When you reach the line that holds "Task: Expand the PATROL device name dropdown", start copying exactly and keep going through the final line of the data, leaving out pictures.

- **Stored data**
- - - -

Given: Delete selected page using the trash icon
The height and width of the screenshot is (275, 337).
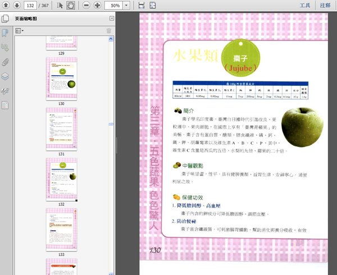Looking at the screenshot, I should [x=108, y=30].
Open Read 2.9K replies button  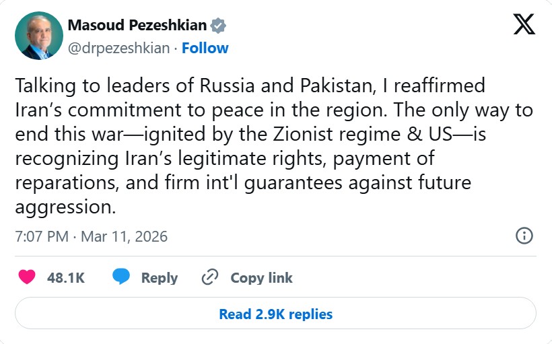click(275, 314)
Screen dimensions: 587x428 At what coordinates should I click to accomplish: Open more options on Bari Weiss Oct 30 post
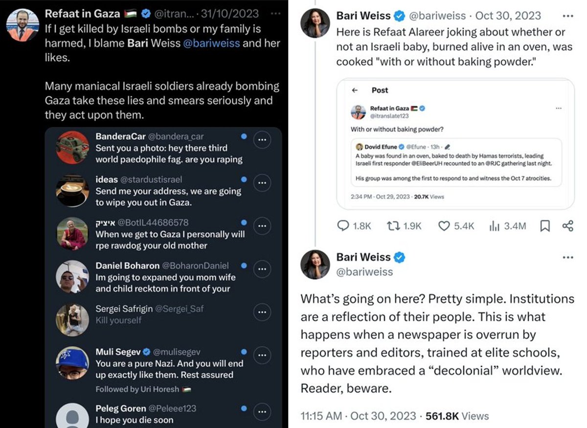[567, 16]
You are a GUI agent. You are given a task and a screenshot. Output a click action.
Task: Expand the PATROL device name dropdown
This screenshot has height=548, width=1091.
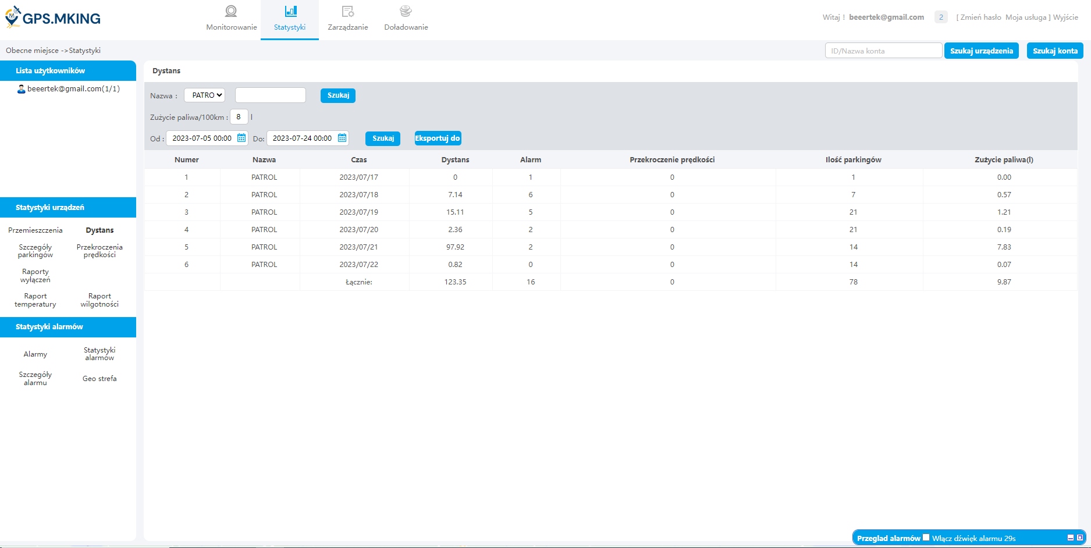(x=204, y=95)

- - - -

- **Reply**
Task: Expand the PATROL device name dropdown
This screenshot has height=548, width=1091.
(x=204, y=95)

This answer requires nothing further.